EXCERPTED PASSAGE:
□ □ □
Gathered into the ruins of the church, there is a very weathered table-tomb, along with two 17thcentury tombstones, one commemorating 'ane vertuous & discreit gentlewoman', Agnes Gifferd who died in 1628. The other bears an inscription in Dutch to 'the brave commander', Claes Jansen Bruyn of Durgerdam, who served the Dutch East India Company and died in 1636. His ship is known to have been on its way home from Mozambique when it encountered severe gales and lost many of its crew through disease. Having reached the shelter of Bressay Sound, its unfortunate captain died the following day and was buried here.

The history of this church-site goes back into the 9th or 10th century, for an important cross-slab of that date was found sometime before the mid 19th century near the church. The stone had an extraordinary subsequent history, for it was first taken to Gardie House, then to the churchyard south of Gardie House, thence it was sent to Newcastle for exhibition in 1852 and twelve years later from Newcastle to the museum in Edinburgh (now in NMS). The design of the stone appears to copy many of the features of the earlier cross-slab from Papil, and it bears an inscription in ogham letters (see p.17).
□ □ □
INFORMATION PROVIDED:
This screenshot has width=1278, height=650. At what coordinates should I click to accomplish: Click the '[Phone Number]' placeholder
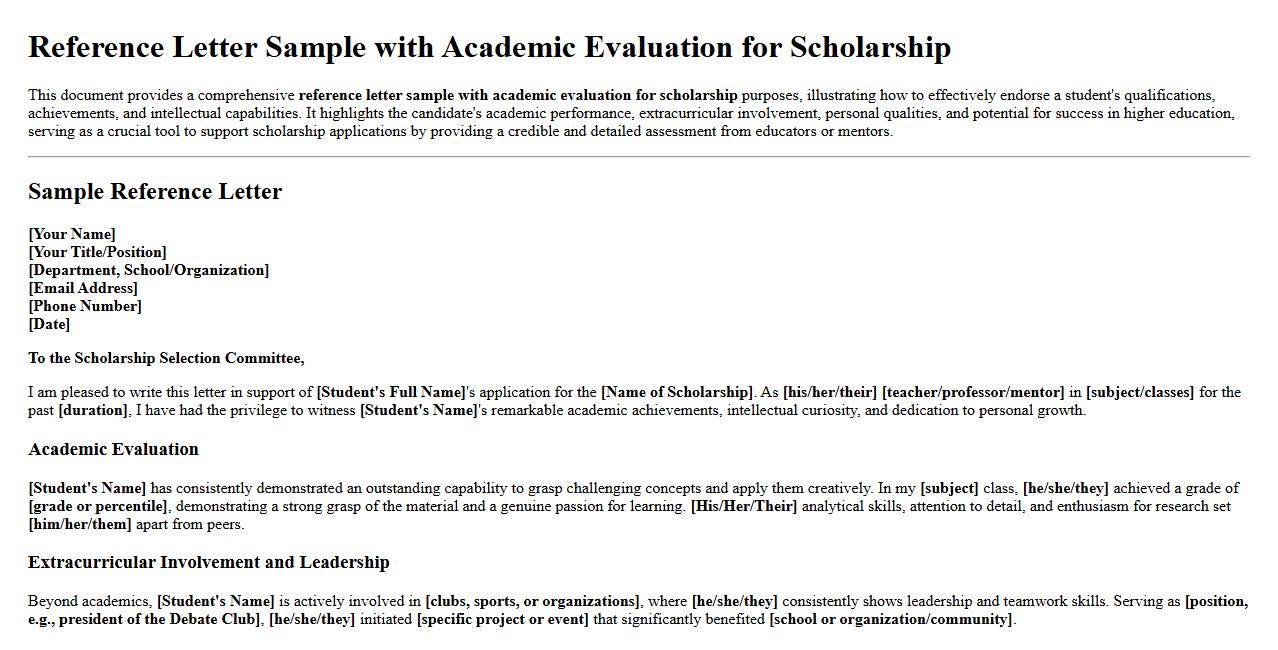[85, 306]
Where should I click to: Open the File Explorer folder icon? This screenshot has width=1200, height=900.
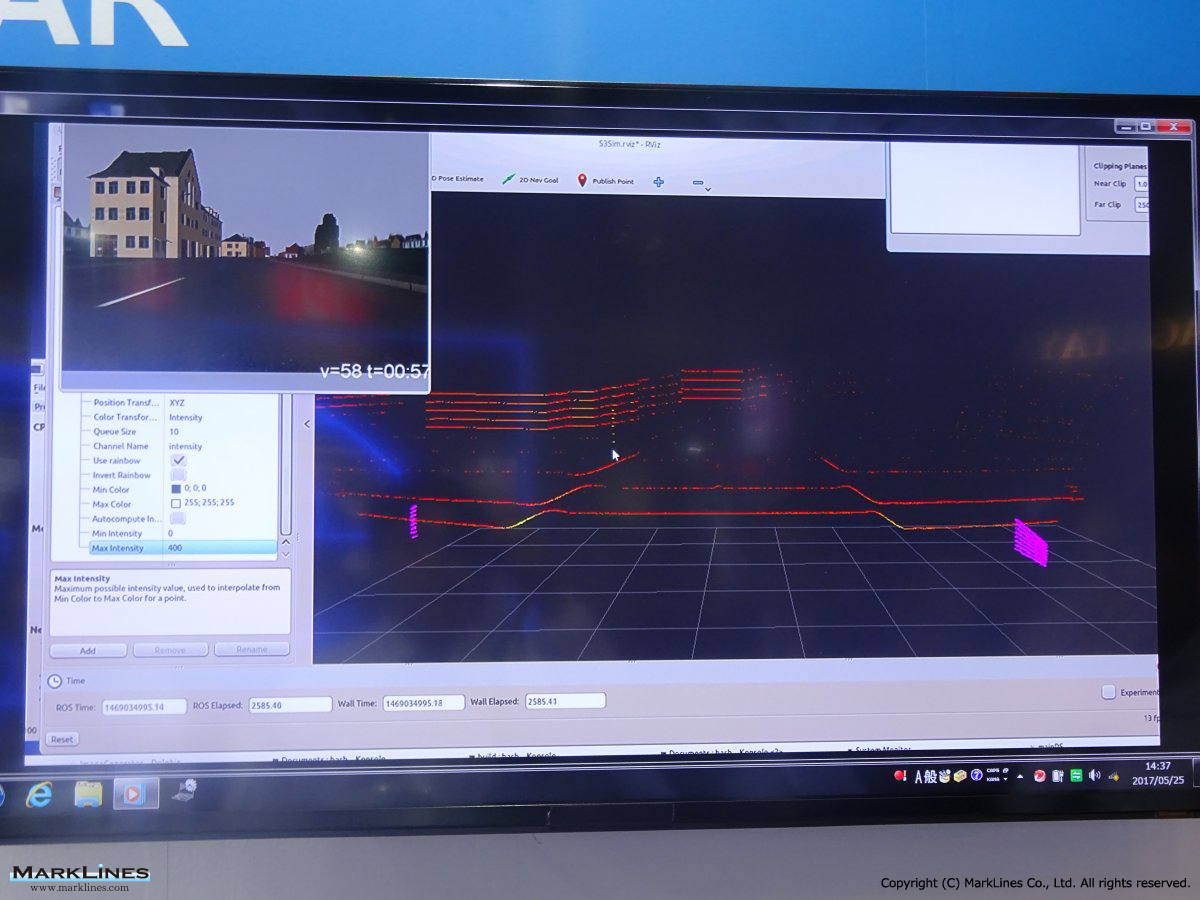tap(88, 795)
□ □ □
WHAT TO PRODUCE: Reproduce the part of the church-site passage between "Gathered into the" and "was buried here.", inclusive.

REPLY:
Gathered into the ruins of the church, there is a very weathered table-tomb, along with two 17thcentury tombstones, one commemorating 'ane vertuous & discreit gentlewoman', Agnes Gifferd who died in 1628. The other bears an inscription in Dutch to 'the brave commander', Claes Jansen Bruyn of Durgerdam, who served the Dutch East India Company and died in 1636. His ship is known to have been on its way home from Mozambique when it encountered severe gales and lost many of its crew through disease. Having reached the shelter of Bressay Sound, its unfortunate captain died the following day and was buried here.